Class warfare new and old
I have been posting excerpts from Paul Johnson's book Intellectuals. Here's another about Rousseau, the great icon of the French Revolution, the source of all our modern ills. See if it doesn't sound like certain occupiers and ne'er -do-wells (and their elected accomplices fomenting class warfare) you've heard about lately .

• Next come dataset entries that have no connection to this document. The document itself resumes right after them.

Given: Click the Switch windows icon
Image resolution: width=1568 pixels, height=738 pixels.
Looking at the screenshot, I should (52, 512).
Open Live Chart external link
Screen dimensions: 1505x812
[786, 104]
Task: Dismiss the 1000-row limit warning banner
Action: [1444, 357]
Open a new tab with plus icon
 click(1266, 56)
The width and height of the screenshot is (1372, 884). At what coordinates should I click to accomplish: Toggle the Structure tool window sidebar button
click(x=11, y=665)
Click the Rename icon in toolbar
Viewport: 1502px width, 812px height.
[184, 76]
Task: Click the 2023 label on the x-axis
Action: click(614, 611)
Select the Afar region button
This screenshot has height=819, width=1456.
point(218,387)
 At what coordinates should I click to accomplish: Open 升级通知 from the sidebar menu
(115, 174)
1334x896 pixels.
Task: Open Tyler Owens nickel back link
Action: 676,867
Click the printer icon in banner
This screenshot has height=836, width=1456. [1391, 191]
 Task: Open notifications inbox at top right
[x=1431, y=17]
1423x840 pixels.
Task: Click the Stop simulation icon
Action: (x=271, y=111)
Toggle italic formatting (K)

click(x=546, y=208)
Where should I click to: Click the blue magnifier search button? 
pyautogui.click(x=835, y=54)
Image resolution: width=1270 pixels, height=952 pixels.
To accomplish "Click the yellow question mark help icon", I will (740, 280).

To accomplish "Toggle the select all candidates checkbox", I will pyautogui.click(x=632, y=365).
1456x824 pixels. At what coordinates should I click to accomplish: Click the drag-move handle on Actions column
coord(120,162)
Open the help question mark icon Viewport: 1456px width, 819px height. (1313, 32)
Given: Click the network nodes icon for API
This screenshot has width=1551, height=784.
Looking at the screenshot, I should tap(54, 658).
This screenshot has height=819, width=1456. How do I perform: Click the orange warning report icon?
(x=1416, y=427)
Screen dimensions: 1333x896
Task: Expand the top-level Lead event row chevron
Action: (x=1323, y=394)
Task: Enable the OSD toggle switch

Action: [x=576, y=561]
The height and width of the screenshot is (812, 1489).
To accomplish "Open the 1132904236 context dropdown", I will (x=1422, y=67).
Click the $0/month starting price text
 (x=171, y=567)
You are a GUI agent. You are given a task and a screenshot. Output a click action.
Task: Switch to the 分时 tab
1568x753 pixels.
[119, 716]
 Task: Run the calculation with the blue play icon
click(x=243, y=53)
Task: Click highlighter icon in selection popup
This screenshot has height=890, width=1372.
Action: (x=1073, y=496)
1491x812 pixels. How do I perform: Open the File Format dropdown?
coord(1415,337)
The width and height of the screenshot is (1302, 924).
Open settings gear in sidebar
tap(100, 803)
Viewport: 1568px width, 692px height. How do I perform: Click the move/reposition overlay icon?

[Rousseau's] writings also a bound with radical bitterness. ‘I hate the great, I hate their rank, their harshness, their prejudices, their pettiness, all their vice.’ He wrote to one grand lady: ‘It is the wealthy class, your class, that steals from mine the bread of my children,’* and he admitted to a certain resentment against the rich and successful, as if their wealth and happiness had been gained at my expense’. The rich were ‘hungry wolves who, once having tasted human flesh, refuse any other nourishment.’ His many powerful aphorisms, which make his books so sharply attractive especially to the young, are radical in tone. ‘The fruits of the earth belong to us all, the earth itself to none.’ ‘Man is born free and is everywhere in chains.’ His entry in the Encyclopedie on ‘Political Economy’ sums up the attitude of the ruling class; ‘You need me for I am rich and you are poor. Let us make an agreement: I will allow you to have the honour of serving me, provided you give me whatever you have left for the trouble I shall take to command you.’
* You know...the five children he abandoned.